A FastAPI backend for fetching and eventually summarizing the latest research papers from arXiv.org. This project is the foundation for building a platform that provides clean, accessible summaries of academic research.
- ✅ Query arXiv API for papers submitted within a given date range
- ✅ Built with FastAPI (async, lightweight, Pythonic)

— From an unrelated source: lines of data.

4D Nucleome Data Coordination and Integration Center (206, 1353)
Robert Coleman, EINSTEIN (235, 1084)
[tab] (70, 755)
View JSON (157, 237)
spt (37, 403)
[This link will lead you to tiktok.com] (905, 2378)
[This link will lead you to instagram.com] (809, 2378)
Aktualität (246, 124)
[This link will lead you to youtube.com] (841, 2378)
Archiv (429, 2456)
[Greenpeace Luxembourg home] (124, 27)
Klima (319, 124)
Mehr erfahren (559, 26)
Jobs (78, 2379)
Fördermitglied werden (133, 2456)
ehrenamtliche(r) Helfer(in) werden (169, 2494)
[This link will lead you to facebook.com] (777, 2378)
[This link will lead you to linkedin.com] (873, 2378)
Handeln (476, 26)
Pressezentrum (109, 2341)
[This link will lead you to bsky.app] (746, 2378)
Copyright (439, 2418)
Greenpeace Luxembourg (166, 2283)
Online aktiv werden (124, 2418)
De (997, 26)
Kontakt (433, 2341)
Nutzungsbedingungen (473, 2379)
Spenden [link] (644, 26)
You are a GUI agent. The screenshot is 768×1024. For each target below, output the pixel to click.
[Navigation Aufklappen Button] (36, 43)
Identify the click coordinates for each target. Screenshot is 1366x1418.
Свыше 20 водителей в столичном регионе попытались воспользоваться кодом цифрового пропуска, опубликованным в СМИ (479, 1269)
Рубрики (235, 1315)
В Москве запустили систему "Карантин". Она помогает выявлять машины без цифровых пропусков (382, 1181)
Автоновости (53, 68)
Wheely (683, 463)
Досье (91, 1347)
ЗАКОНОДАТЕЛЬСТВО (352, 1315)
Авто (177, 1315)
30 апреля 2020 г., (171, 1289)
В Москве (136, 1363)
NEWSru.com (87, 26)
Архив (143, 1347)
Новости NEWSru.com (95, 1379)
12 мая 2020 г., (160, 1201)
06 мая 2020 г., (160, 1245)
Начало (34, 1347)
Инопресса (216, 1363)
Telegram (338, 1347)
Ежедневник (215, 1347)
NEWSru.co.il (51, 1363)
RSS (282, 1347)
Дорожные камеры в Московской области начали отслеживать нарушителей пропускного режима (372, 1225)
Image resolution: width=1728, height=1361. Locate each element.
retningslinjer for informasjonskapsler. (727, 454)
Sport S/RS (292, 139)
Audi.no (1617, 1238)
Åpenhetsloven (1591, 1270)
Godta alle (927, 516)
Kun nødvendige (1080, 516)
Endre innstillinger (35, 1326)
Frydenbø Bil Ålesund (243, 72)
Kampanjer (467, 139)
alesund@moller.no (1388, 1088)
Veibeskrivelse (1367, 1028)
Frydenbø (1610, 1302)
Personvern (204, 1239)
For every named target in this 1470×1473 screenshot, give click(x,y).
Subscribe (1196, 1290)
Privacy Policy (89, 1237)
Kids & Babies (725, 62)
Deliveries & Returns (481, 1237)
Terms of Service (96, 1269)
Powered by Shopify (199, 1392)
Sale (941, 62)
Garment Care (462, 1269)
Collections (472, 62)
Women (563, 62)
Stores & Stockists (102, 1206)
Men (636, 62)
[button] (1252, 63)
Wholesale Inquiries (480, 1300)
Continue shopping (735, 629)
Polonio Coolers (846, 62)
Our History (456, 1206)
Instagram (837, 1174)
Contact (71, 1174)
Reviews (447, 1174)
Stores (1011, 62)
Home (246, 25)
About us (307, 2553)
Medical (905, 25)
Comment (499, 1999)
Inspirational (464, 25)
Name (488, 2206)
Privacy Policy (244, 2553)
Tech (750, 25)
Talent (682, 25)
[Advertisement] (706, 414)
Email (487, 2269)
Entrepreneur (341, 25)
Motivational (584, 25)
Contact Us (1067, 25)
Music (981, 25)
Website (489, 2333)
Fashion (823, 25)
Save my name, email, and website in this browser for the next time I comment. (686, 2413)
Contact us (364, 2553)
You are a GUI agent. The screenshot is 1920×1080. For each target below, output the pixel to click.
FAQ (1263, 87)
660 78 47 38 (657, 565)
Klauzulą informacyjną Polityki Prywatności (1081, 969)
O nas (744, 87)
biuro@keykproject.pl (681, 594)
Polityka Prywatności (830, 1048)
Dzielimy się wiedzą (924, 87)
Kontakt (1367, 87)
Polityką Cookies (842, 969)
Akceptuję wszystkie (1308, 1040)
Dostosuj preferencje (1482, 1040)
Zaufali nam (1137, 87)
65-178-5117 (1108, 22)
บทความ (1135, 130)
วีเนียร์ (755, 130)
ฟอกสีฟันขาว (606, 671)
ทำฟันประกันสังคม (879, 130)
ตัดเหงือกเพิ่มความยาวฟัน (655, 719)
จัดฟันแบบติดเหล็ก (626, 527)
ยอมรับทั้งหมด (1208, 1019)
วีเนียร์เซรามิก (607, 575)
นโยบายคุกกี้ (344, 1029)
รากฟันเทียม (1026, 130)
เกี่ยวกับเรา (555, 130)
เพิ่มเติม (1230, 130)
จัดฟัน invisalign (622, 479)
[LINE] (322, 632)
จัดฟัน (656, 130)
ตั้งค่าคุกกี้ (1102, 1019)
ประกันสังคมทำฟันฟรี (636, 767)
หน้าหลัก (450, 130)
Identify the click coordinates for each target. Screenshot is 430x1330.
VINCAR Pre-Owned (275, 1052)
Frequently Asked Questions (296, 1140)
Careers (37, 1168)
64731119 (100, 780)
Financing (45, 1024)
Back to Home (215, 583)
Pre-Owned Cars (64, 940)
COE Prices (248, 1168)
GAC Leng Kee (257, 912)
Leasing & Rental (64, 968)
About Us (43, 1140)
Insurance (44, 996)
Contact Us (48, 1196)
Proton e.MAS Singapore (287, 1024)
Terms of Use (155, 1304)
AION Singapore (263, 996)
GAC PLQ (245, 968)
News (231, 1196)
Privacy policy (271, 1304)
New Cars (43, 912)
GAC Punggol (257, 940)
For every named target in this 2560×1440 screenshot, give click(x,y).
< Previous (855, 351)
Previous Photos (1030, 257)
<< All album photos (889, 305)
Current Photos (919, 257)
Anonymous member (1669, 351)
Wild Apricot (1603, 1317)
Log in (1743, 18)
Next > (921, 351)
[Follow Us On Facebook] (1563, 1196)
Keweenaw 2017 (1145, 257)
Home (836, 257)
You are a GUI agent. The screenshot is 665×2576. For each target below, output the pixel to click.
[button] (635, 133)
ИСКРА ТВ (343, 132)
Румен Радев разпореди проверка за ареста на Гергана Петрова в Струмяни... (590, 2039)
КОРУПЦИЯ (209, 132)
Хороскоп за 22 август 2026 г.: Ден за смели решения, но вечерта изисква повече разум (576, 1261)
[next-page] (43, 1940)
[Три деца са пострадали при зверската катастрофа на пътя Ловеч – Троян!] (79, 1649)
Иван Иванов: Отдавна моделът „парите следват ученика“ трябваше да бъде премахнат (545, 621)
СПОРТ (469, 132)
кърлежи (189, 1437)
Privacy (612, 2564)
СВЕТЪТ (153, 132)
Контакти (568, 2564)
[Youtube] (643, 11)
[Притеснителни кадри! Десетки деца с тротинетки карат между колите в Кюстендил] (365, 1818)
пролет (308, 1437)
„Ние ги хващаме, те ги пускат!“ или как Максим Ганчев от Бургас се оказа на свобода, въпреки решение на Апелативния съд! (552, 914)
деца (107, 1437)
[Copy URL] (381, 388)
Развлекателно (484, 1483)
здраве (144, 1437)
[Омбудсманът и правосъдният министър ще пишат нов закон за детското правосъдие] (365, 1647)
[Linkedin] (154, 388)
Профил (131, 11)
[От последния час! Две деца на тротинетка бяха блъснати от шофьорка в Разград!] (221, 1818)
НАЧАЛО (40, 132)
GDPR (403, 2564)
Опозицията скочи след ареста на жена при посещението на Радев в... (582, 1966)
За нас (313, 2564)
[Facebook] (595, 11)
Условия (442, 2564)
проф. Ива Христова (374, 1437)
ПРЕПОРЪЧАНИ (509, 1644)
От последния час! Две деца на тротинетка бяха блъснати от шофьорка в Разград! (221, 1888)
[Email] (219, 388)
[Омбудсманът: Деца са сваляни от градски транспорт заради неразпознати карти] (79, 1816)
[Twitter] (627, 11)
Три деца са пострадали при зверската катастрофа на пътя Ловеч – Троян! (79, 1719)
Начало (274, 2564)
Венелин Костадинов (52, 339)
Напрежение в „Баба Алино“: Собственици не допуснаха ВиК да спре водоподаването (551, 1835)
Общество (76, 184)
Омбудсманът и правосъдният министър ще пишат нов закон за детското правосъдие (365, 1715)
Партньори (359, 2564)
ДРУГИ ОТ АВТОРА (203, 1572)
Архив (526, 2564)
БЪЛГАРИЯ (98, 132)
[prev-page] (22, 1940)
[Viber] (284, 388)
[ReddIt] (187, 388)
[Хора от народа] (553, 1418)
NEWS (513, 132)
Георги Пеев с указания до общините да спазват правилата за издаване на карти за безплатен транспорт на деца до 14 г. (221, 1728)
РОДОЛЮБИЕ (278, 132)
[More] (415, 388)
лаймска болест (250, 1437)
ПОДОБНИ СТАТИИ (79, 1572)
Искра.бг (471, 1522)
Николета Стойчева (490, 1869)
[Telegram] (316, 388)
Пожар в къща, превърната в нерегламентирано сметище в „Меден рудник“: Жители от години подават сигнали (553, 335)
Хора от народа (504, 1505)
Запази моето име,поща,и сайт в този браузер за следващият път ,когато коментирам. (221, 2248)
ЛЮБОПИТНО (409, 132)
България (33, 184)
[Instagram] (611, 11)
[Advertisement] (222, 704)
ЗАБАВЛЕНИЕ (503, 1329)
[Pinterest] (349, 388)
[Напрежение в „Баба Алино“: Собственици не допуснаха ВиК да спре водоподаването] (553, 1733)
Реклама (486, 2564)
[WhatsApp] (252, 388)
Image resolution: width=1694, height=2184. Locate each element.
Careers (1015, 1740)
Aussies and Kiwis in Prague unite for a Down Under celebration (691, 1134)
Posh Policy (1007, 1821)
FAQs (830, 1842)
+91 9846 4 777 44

- ✅ Designed for future integration with LLM summarization
research-tldr/
├── app/
│ ├── __init__.py
│ ├── main.py ← FastAPI app and routes
│ └── arxiv.py ← ArXiv fetch logic
├── .venv/ ← Python virtual environment
├── requirements.txt ← Project dependencies
└── README.md ← You're here!
1. Clone the repo
git clone https://github.com/your-username/research-tldr.git
cd research-tldr
2. Set up virtual environment
python3 -m venv .venv
source .venv/bin/activate
pip install -r requirements.txt
3. Run the dev server
uvicorn main:app --reload
4. Test the API
Open in browser: http://127.0.0.1:8000/arxiv/daily
GET /arxiv/daily
Fetches papers submitted in the last 2 days using the submittedDate range from arXiv’s API. (Currently returns raw XML.)
- FastAPI
- Uvicorn
- httpx
- pydantic
(Full list available in requirements.txt)
- LLM-powered summaries (GPT or Claude)
- Tagging papers by research area
- Daily digest generation
- Simple dashboard UI
MIT — free to use, contribute, and modify.
Pull requests are welcome! For major changes, please open an issue first to discuss.